# Activity:
Below are records to write out exactly; drop the pictures when you do.

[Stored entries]
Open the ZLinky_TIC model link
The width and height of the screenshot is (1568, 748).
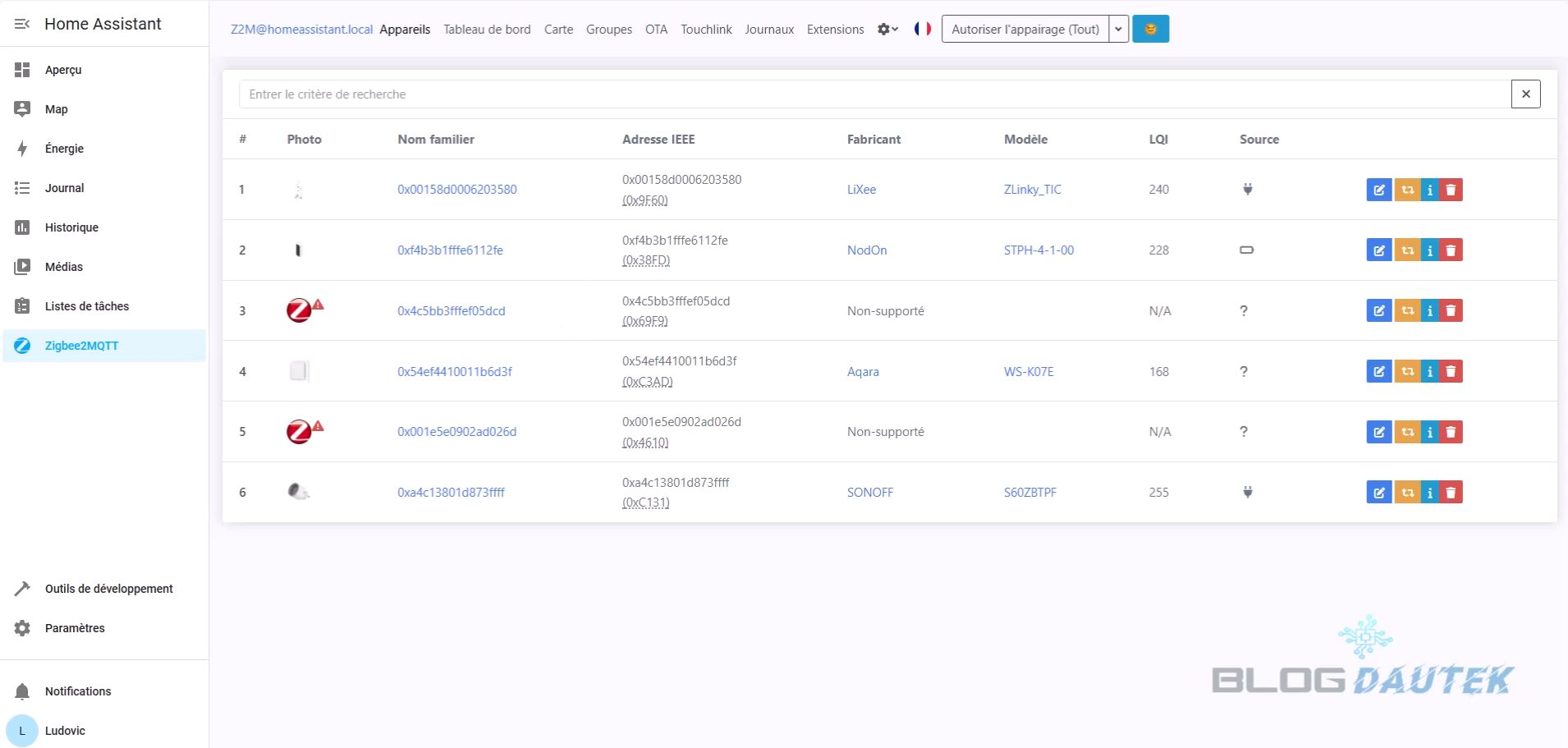click(x=1032, y=190)
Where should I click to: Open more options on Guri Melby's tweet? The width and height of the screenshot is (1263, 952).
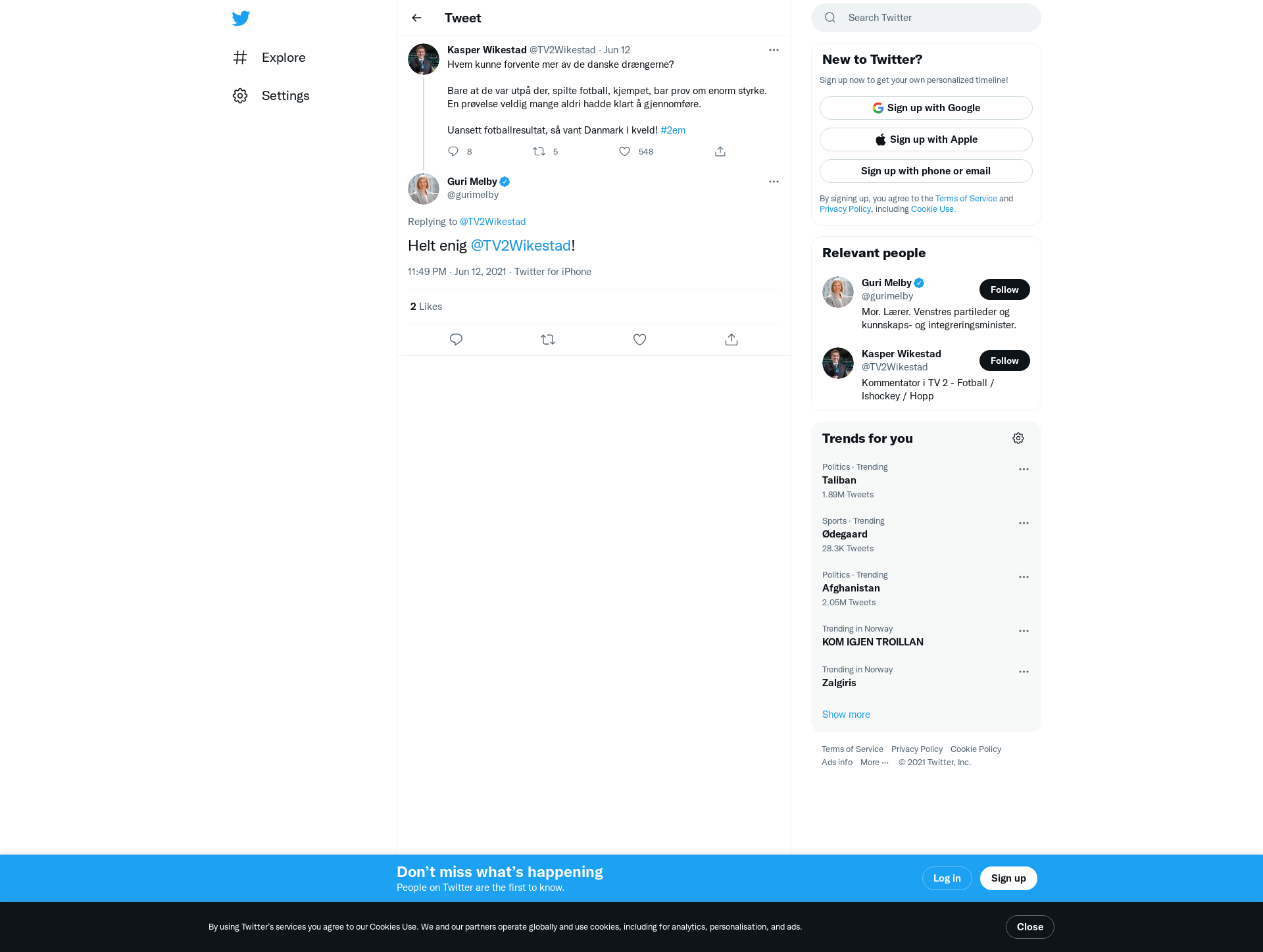pyautogui.click(x=774, y=182)
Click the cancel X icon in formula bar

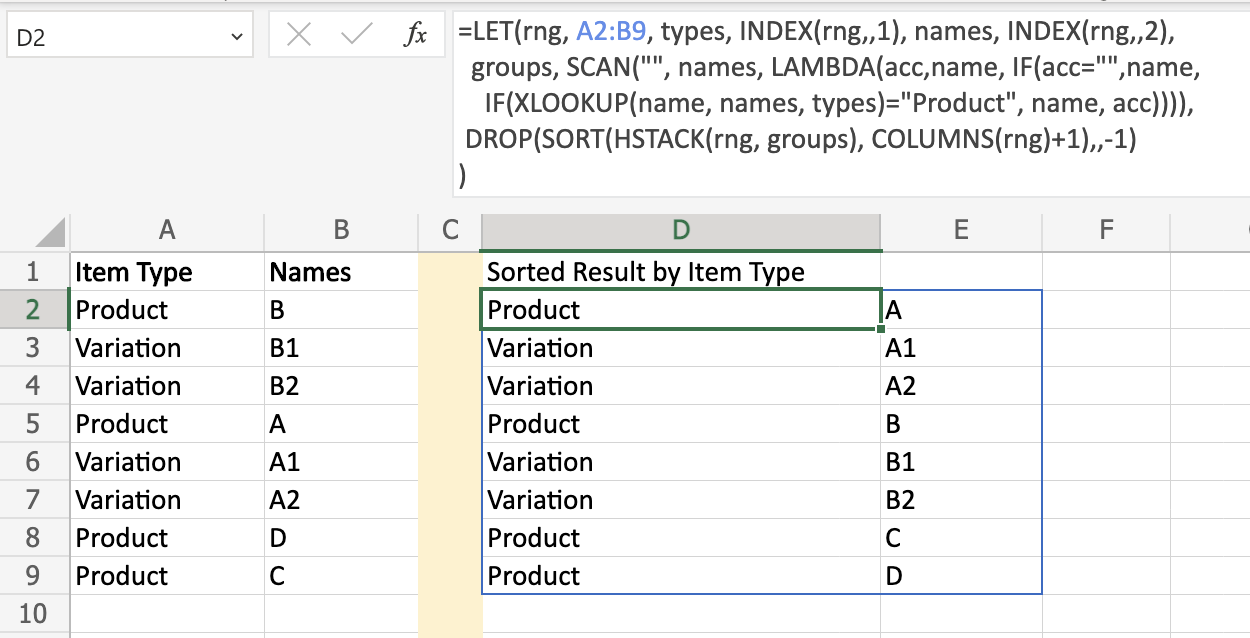tap(299, 37)
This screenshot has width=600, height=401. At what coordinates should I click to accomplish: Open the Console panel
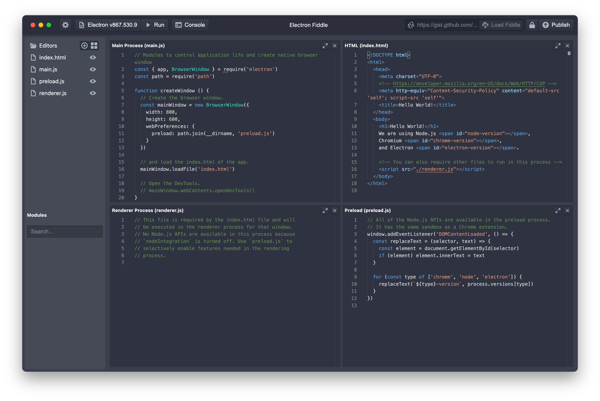coord(190,25)
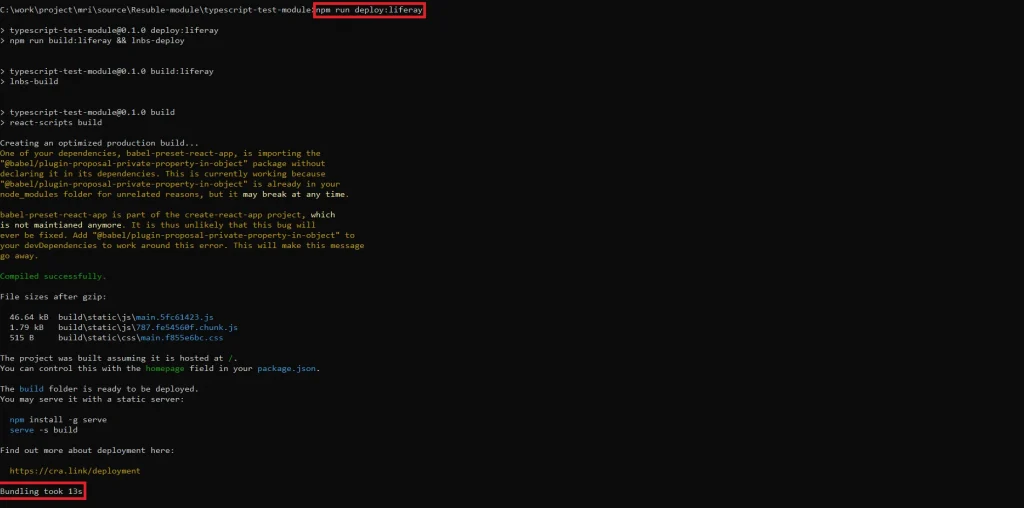
Task: Click the File sizes after gzip heading
Action: tap(53, 296)
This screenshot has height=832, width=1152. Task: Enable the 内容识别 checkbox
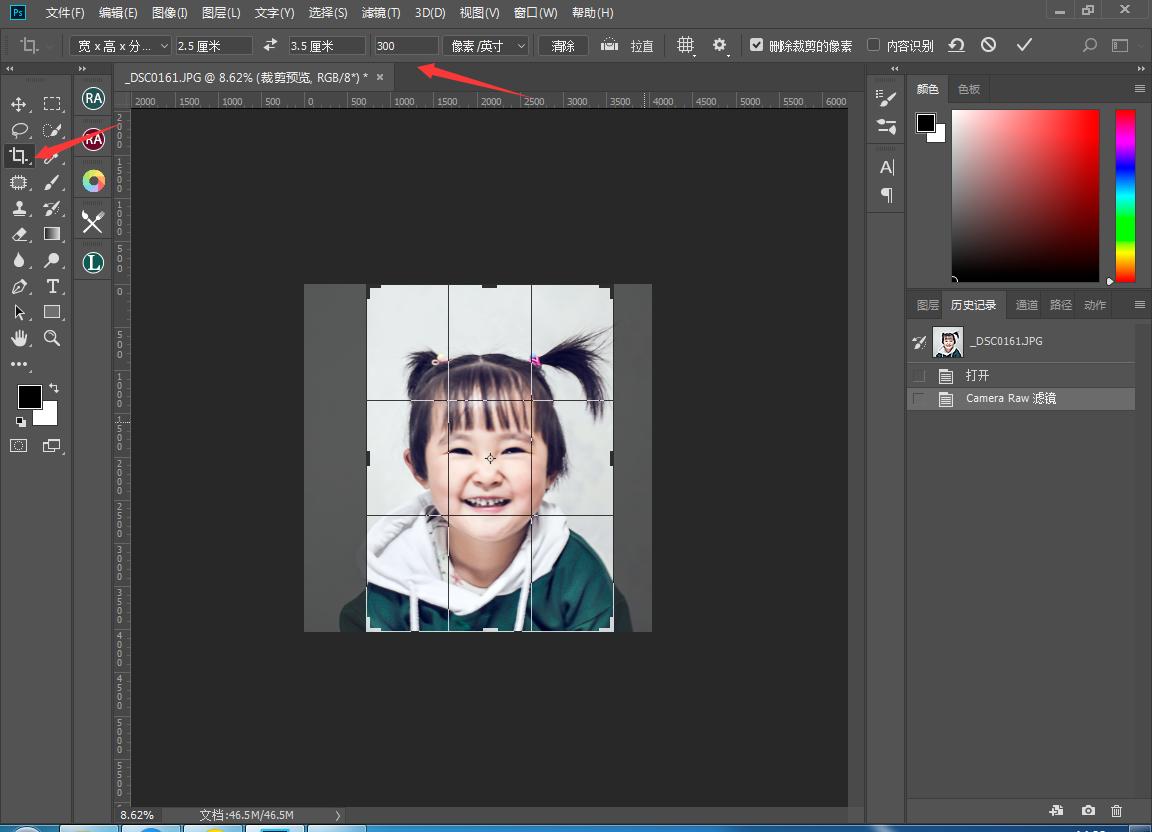tap(873, 45)
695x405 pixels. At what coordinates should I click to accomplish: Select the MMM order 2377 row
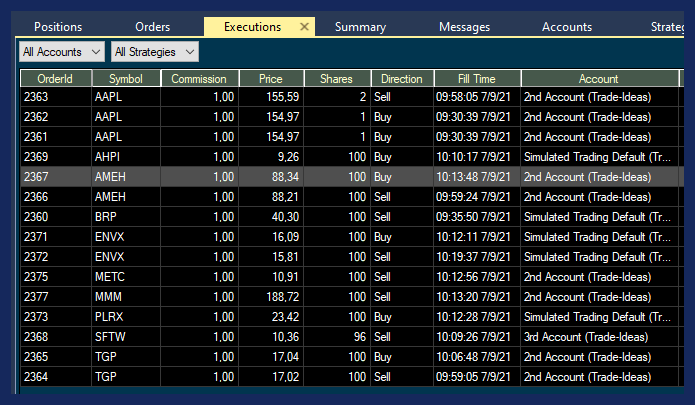(300, 297)
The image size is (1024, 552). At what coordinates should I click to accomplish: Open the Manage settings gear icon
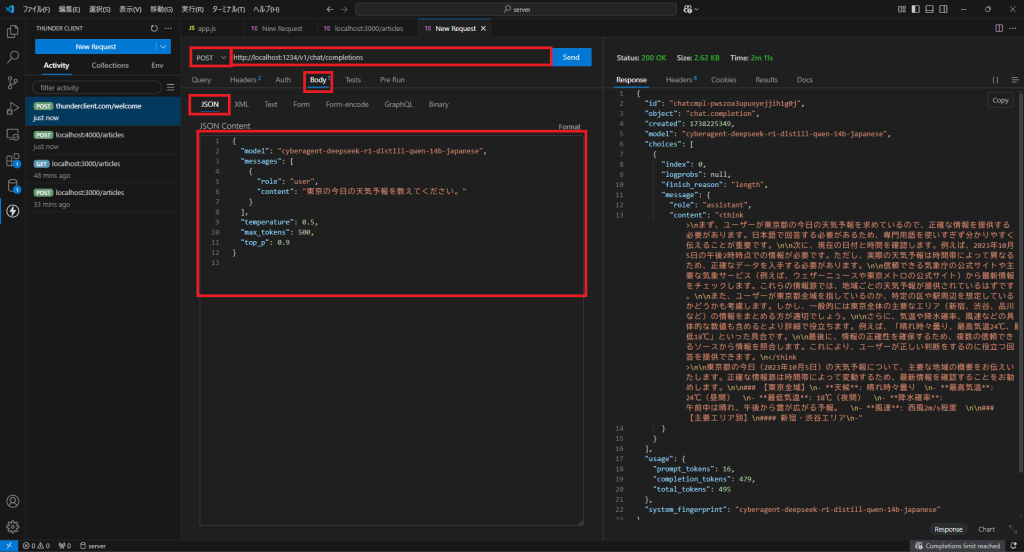point(13,526)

# Written solution:
Open the ZLinky_TIC model link
The width and height of the screenshot is (1568, 748).
click(x=1032, y=190)
Where should I click to: Open more options on Guri Melby's tweet? The width and height of the screenshot is (1263, 952).
pyautogui.click(x=774, y=182)
Click the cancel X icon in formula bar

tap(299, 37)
This screenshot has width=600, height=401. At what coordinates should I click to accomplish: Open the Console panel
coord(190,25)
Task: Click the File sizes after gzip heading
Action: tap(53, 296)
This screenshot has height=832, width=1152. Task: Enable the 内容识别 checkbox
tap(873, 45)
695x405 pixels. At what coordinates should I click to accomplish: Select the MMM order 2377 row
(300, 297)
The image size is (1024, 552). At what coordinates should I click to accomplish: Open the Manage settings gear icon
point(13,526)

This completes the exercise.